Pursuant to the Amalgamation, the holders of Immunall common shares ("Immunall Shares") received, in exchange for each Immunall Share held, one (1) common share of Amalco, 0.025 of a common share of Nautor and 0.025 of a common share of Aileron; also, holders of stock options of Immunall received an equivalent number of stock options of Amalco on substantially the same terms and conditions as the stock options of Immunall currently held. Additionally, each of the former shareholders of Altius (Nautor and Aileron) received, in exchange for each common share of Altius held, one (1) common share of Amalco resulting in each of Nautor and Aileron receiving 1,850,000 common shares of Amalco. Following completion of the Amalgamation, the former holders of Immunall Shares hold, as a group, approximately 91.25% of the issued and outstanding common shares of Amalco and approximately 10% of issued and outstanding common shares of each of Nautor and Aileron. Each of Nautor and Aileron now hold approximately 4.375% of the outstanding common shares of Amalco.
Amalco intends to continue to pursue the former business of Immunall prior to the Amalgamation relating to its patented process for extracting certain components from American Ginseng which have been shown to strengthen the immune system. The management team of Amalco is comprised of the former management team of Immunall and the board of directors of Amalco is comprised of the former board members of Immunall.
As a result of the Amalgamation, each of Aileron and Nautor have become "reporting issuers" in each of the provinces of British Columbia, Alberta and Ontario. Each of Aileron and Nautor will continue to evaluate businesses and assets with a view to completing an acquisition of a business or assets.

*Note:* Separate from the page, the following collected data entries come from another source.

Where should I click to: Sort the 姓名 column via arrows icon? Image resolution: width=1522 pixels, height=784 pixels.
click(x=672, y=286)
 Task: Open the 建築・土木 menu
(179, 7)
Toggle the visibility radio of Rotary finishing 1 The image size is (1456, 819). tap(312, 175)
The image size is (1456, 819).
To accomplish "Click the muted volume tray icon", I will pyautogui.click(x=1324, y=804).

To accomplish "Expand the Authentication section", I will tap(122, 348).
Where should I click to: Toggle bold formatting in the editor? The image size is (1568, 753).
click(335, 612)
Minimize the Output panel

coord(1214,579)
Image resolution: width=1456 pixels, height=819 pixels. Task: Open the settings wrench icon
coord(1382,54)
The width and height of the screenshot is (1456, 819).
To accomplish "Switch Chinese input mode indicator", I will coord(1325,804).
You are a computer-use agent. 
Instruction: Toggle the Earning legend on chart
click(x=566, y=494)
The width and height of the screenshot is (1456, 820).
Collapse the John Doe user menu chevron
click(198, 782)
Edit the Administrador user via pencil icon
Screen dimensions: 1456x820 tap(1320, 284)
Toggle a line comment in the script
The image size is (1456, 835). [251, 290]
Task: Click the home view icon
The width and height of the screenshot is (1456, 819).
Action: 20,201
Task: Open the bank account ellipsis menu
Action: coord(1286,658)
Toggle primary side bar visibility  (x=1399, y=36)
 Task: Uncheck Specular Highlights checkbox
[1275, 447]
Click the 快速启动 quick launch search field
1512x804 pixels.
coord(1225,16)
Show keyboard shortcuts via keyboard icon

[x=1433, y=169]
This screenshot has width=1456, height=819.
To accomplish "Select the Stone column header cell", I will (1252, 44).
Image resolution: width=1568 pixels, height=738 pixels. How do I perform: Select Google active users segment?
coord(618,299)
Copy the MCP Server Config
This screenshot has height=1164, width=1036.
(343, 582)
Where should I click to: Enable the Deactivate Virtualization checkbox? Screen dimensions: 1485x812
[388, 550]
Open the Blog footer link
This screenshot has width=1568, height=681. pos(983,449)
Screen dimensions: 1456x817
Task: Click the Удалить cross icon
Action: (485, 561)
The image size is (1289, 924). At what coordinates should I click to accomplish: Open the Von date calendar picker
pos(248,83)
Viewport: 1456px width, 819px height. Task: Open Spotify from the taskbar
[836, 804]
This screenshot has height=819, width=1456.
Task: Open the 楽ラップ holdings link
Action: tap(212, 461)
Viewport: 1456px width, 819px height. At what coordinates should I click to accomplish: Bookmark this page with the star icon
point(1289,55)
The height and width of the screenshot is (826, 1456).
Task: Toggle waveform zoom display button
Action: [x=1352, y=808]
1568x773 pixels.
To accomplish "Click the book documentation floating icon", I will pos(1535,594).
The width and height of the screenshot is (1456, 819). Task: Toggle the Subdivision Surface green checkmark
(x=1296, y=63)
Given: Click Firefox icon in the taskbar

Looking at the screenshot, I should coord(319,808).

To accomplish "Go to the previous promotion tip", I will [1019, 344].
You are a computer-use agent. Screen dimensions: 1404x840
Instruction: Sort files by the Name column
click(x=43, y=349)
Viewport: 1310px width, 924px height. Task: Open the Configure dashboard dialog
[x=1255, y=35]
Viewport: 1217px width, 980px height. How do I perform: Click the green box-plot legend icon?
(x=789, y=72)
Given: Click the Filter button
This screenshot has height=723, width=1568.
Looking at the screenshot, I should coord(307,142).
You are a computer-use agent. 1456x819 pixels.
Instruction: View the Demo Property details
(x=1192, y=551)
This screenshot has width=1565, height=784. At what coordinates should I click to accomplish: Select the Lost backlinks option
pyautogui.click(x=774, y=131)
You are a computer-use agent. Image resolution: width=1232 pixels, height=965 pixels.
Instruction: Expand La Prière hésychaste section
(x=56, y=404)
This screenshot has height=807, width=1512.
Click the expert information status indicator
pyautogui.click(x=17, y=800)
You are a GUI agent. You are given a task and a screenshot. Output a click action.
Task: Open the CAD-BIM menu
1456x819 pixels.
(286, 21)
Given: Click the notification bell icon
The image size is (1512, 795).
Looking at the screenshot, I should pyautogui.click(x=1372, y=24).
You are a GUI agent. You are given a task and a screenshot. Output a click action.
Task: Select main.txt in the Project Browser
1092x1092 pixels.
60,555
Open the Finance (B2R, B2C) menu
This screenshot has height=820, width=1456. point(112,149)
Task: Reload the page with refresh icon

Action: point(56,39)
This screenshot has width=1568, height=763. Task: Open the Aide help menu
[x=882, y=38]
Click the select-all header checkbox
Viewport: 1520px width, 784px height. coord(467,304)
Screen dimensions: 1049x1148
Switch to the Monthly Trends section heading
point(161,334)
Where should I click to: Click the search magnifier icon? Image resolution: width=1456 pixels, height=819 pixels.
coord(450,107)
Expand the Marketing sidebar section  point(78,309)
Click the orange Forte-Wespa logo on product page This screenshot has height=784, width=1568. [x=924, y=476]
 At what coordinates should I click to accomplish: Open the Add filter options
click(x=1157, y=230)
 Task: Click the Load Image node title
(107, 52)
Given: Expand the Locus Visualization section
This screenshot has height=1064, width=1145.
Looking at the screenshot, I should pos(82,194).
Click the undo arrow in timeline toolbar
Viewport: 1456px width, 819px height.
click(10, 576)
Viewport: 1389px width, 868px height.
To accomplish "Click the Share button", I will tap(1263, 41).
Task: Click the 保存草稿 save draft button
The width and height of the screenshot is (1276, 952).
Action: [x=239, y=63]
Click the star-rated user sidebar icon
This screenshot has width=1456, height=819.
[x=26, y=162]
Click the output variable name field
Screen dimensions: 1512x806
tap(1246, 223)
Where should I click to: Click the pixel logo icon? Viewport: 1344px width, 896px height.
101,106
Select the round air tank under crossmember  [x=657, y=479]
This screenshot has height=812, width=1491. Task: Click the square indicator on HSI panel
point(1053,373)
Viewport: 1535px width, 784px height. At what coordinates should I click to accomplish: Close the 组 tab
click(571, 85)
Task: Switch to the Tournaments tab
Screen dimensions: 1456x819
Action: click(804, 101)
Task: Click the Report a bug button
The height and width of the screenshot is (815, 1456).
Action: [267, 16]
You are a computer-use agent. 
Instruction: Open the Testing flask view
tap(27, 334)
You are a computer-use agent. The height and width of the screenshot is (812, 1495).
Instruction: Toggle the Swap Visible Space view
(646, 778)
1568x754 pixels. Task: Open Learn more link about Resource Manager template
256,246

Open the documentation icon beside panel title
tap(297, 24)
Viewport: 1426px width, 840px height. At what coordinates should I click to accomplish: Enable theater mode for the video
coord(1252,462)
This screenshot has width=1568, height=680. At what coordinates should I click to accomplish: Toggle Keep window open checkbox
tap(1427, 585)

Certain statements contained in this joint news release constitute forward-looking statements, including, without limitation, Amalco management's assessment of the future plans and operations of Amalco, Aileron and Nautor. By their nature, forward-looking statements are subject to numerous risks and uncertainties, certain of which are beyond the party's control including the impact of general economic conditions, industry conditions, currency fluctuations, environmental risks, competition from other industry participants, the lack of availability of qualified personnel or management, stock market volatility and ability to access sufficient capital from internal and external sources, inability to meet or continue to meet listing requirements, the inability to obtain required consents, permits or approvals, including, without limitation, stock exchange approval, failure to realize the anticipated benefits of the Amalgamation and the risk that actual results will vary from the results forecasted and such variations may be material. Readers are cautioned that the assumptions used in the preparation of such information, although considered reasonable at the time of preparation may prove to be imprecise and, as such, undue reliance should not be placed on forward-looking statements. Amalco's actual results, performance or achievement could differ materially from those expressed in or implied by, these forward-looking statements and, accordingly, no assurance can be given that any of the events anticipated by the forward-looking statements will transpire or occur, or if any of them do so, what benefits Amalco will derive therefrom.
The forward-looking statements contained in this joint news release are made as of the date of this joint news release. Except as required by law, each of the companies disclaim any intention and assume no obligation to update or revise any forward-looking statements, whether as a result of new information, future events or otherwise, except as required by applicable securities laws.